━━━━━ SUPPLIED ENTRIES ━━━━━

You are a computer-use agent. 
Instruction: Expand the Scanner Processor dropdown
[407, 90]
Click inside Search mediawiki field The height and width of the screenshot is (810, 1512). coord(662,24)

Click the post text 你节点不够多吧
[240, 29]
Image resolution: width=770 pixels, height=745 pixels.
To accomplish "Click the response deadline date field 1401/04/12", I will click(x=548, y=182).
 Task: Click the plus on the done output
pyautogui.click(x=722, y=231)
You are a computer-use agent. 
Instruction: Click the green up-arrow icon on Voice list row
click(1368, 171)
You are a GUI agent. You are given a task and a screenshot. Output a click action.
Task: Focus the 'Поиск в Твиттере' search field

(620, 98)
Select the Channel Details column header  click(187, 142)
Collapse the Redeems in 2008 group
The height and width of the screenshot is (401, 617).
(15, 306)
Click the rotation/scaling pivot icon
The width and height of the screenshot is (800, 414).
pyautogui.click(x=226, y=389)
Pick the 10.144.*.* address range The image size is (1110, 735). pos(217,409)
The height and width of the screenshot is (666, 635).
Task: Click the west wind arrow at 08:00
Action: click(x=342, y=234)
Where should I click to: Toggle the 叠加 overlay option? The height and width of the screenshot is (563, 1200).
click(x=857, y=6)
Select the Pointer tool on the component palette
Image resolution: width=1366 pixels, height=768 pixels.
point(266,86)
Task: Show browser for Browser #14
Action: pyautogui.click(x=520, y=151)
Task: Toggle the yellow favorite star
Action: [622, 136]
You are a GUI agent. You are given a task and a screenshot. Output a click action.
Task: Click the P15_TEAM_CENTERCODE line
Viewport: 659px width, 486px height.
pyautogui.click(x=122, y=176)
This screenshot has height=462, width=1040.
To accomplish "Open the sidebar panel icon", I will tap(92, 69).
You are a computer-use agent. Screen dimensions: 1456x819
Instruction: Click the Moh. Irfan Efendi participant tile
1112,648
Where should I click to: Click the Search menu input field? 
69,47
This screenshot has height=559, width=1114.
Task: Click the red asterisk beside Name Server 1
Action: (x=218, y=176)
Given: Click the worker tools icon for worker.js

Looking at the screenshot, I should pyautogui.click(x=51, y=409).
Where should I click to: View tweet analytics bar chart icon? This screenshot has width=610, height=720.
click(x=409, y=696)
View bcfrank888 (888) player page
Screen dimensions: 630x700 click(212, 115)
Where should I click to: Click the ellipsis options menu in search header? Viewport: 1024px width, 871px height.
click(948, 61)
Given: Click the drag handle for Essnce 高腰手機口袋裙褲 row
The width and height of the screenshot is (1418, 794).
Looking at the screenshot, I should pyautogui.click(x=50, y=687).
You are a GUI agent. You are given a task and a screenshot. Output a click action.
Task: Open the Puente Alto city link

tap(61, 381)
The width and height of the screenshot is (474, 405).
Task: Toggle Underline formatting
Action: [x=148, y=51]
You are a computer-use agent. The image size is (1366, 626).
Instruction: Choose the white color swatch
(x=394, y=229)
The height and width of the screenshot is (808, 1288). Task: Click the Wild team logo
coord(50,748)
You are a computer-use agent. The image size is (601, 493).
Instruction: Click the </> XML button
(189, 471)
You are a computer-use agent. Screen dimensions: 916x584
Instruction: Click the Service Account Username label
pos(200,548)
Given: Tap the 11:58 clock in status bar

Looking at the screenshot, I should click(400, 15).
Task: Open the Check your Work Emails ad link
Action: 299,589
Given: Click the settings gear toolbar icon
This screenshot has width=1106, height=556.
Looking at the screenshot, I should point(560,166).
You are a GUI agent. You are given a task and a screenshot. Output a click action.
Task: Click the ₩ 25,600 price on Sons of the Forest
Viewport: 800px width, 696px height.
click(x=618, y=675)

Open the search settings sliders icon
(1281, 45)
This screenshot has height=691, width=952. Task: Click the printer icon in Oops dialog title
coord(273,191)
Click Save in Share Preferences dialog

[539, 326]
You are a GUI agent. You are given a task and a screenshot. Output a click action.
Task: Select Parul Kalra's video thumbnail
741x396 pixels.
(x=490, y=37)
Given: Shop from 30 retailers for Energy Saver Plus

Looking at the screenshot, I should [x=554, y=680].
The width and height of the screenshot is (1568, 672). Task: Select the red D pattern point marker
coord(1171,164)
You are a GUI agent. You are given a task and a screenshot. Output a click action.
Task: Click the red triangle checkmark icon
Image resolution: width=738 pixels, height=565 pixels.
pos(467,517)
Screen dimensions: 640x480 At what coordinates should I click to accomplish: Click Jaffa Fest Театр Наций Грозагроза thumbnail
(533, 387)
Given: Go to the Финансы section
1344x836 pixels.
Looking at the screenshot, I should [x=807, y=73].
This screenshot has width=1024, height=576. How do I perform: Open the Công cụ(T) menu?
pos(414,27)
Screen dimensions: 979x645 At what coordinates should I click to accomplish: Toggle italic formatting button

━━━━━

• **PROMPT**:
The full listing must be retyped precisely, with no line left out.

• **SOLUTION**:
You are a computer-use agent. 
Instruction: Expand the Scanner Processor dropdown
[407, 90]
Click inside Search mediawiki field The height and width of the screenshot is (810, 1512). coord(662,24)

Click the post text 你节点不够多吧
[240, 29]
Image resolution: width=770 pixels, height=745 pixels.
To accomplish "Click the response deadline date field 1401/04/12", I will click(x=548, y=182).
 Task: Click the plus on the done output
pyautogui.click(x=722, y=231)
You are a computer-use agent. 
Instruction: Click the green up-arrow icon on Voice list row
click(1368, 171)
You are a GUI agent. You are given a task and a screenshot. Output a click action.
Task: Focus the 'Поиск в Твиттере' search field

(620, 98)
Select the Channel Details column header  click(187, 142)
Collapse the Redeems in 2008 group
The height and width of the screenshot is (401, 617).
(15, 306)
Click the rotation/scaling pivot icon
The width and height of the screenshot is (800, 414).
pyautogui.click(x=226, y=389)
Pick the 10.144.*.* address range The image size is (1110, 735). pos(217,409)
The height and width of the screenshot is (666, 635).
Task: Click the west wind arrow at 08:00
Action: click(x=342, y=234)
Where should I click to: Toggle the 叠加 overlay option? The height and width of the screenshot is (563, 1200).
click(x=857, y=6)
Select the Pointer tool on the component palette
Image resolution: width=1366 pixels, height=768 pixels.
point(266,86)
Task: Show browser for Browser #14
Action: pyautogui.click(x=520, y=151)
Task: Toggle the yellow favorite star
Action: [622, 136]
You are a GUI agent. You are given a task and a screenshot. Output a click action.
Task: Click the P15_TEAM_CENTERCODE line
Viewport: 659px width, 486px height.
pyautogui.click(x=122, y=176)
This screenshot has height=462, width=1040.
To accomplish "Open the sidebar panel icon", I will tap(92, 69).
You are a computer-use agent. Screen dimensions: 1456x819
Instruction: Click the Moh. Irfan Efendi participant tile
1112,648
Where should I click to: Click the Search menu input field? 
69,47
This screenshot has height=559, width=1114.
Task: Click the red asterisk beside Name Server 1
Action: (x=218, y=176)
Given: Click the worker tools icon for worker.js

Looking at the screenshot, I should pyautogui.click(x=51, y=409).
Where should I click to: View tweet analytics bar chart icon? This screenshot has width=610, height=720.
click(x=409, y=696)
View bcfrank888 (888) player page
Screen dimensions: 630x700 click(212, 115)
Where should I click to: Click the ellipsis options menu in search header? Viewport: 1024px width, 871px height.
click(948, 61)
Given: Click the drag handle for Essnce 高腰手機口袋裙褲 row
The width and height of the screenshot is (1418, 794).
Looking at the screenshot, I should pyautogui.click(x=50, y=687).
You are a GUI agent. You are given a task and a screenshot. Output a click action.
Task: Open the Puente Alto city link

tap(61, 381)
The width and height of the screenshot is (474, 405).
Task: Toggle Underline formatting
Action: [x=148, y=51]
You are a computer-use agent. The image size is (1366, 626).
Instruction: Choose the white color swatch
(x=394, y=229)
The height and width of the screenshot is (808, 1288). Task: Click the Wild team logo
coord(50,748)
You are a computer-use agent. The image size is (601, 493).
Instruction: Click the </> XML button
(189, 471)
You are a computer-use agent. Screen dimensions: 916x584
Instruction: Click the Service Account Username label
pos(200,548)
Given: Tap the 11:58 clock in status bar

Looking at the screenshot, I should click(400, 15).
Task: Open the Check your Work Emails ad link
Action: 299,589
Given: Click the settings gear toolbar icon
This screenshot has width=1106, height=556.
Looking at the screenshot, I should point(560,166).
You are a GUI agent. You are given a task and a screenshot. Output a click action.
Task: Click the ₩ 25,600 price on Sons of the Forest
Viewport: 800px width, 696px height.
click(x=618, y=675)

Open the search settings sliders icon
(1281, 45)
This screenshot has height=691, width=952. Task: Click the printer icon in Oops dialog title
coord(273,191)
Click Save in Share Preferences dialog

[539, 326]
You are a GUI agent. You are given a task and a screenshot. Output a click action.
Task: Select Parul Kalra's video thumbnail
741x396 pixels.
(x=490, y=37)
Given: Shop from 30 retailers for Energy Saver Plus

Looking at the screenshot, I should [x=554, y=680].
The width and height of the screenshot is (1568, 672). Task: Select the red D pattern point marker
coord(1171,164)
You are a GUI agent. You are given a task and a screenshot. Output a click action.
Task: Click the red triangle checkmark icon
Image resolution: width=738 pixels, height=565 pixels.
pos(467,517)
Screen dimensions: 640x480 At what coordinates should I click to accomplish: Click Jaffa Fest Театр Наций Грозагроза thumbnail
(533, 387)
Given: Go to the Финансы section
1344x836 pixels.
Looking at the screenshot, I should [x=807, y=73].
This screenshot has width=1024, height=576. How do I perform: Open the Công cụ(T) menu?
pos(414,27)
Screen dimensions: 979x645 At what coordinates should I click to accomplish: Toggle italic formatting button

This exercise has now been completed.